Decimation – Reign of Ungodly Creation


Deathcore relies on trope to the point where the style becomes almost all convention with little variation within. Joining other styles like rap and techno, it reduces itself to minor deviations from a norm and so the difference between bands, albums and songs becomes less important than currency.

Decimation attempt to restore deathcore with many of the stylistic methods of later percussive death metal, specifically Suffocation Pierced From Within, and are remarkably successful in doing so but because of their extensive reliance on deathcore passages may not make the threshold for many death metal listeners. When looking through history, we see deathcore arising from the Cannibal Corpse axis where vocals lead the music and guitars exist to blat out rhythmically hook-centric riffs in coordination with drums but in support of vocal rhythms.
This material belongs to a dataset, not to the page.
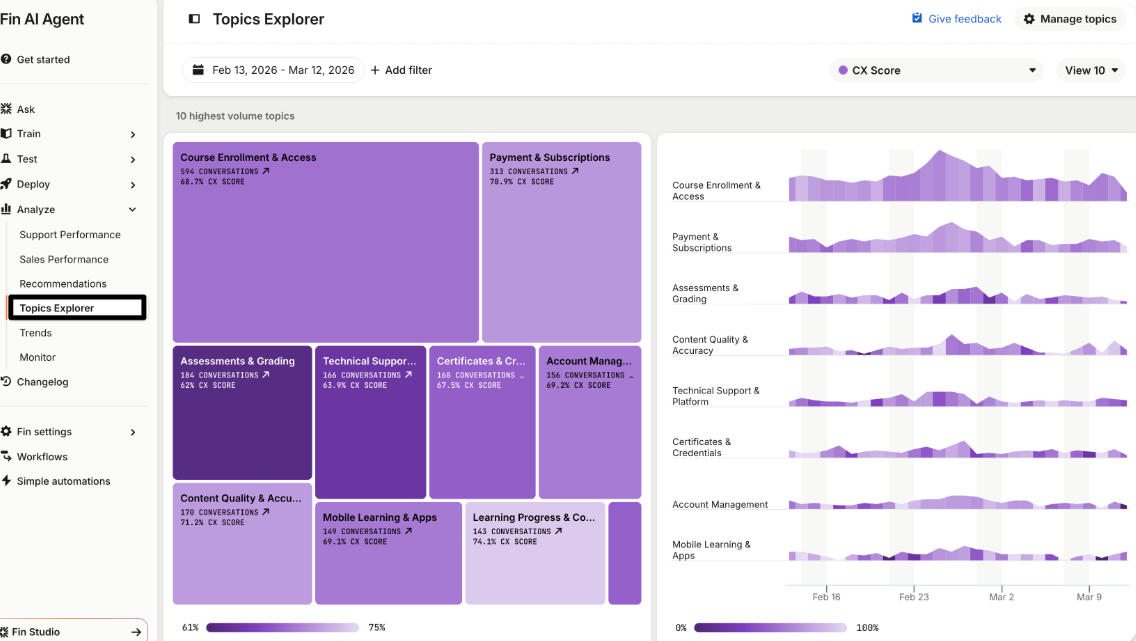Screen dimensions: 1136x641
Task: Open the CX Score metric dropdown
Action: [x=936, y=70]
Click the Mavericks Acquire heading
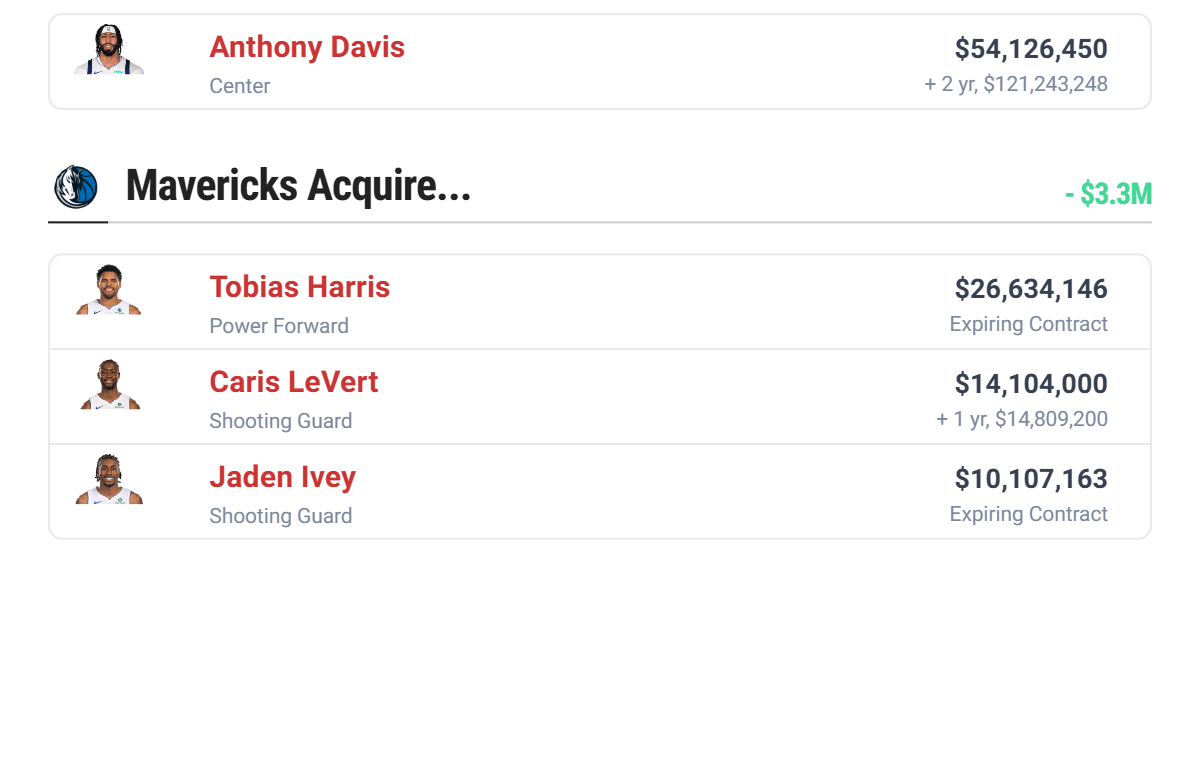 (x=298, y=186)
Decimation upgrade this to giving the guitars more leeway at the ends of phrases and between verses, where the band use phrasal riffing and open strumming to generate interest. They even write in melodic lead riffing over high-speed strumming in the way Suffocation would, which infuses these songs with a new energy but will probably offend deathcore purists. If you can imagine a hip-hop troupe who broke every other phrase to play full-on bebop, the effect is similar here in that it makes return to the deathcore that much more jarring but puts into play enough for the ears to listen to that the deathcore parts become more like rhythm comping to build up for the sweetness. Deathcore fans will note that the characteristic lack of variation in technique and approach to rhythm is consistent on the deathcore passages.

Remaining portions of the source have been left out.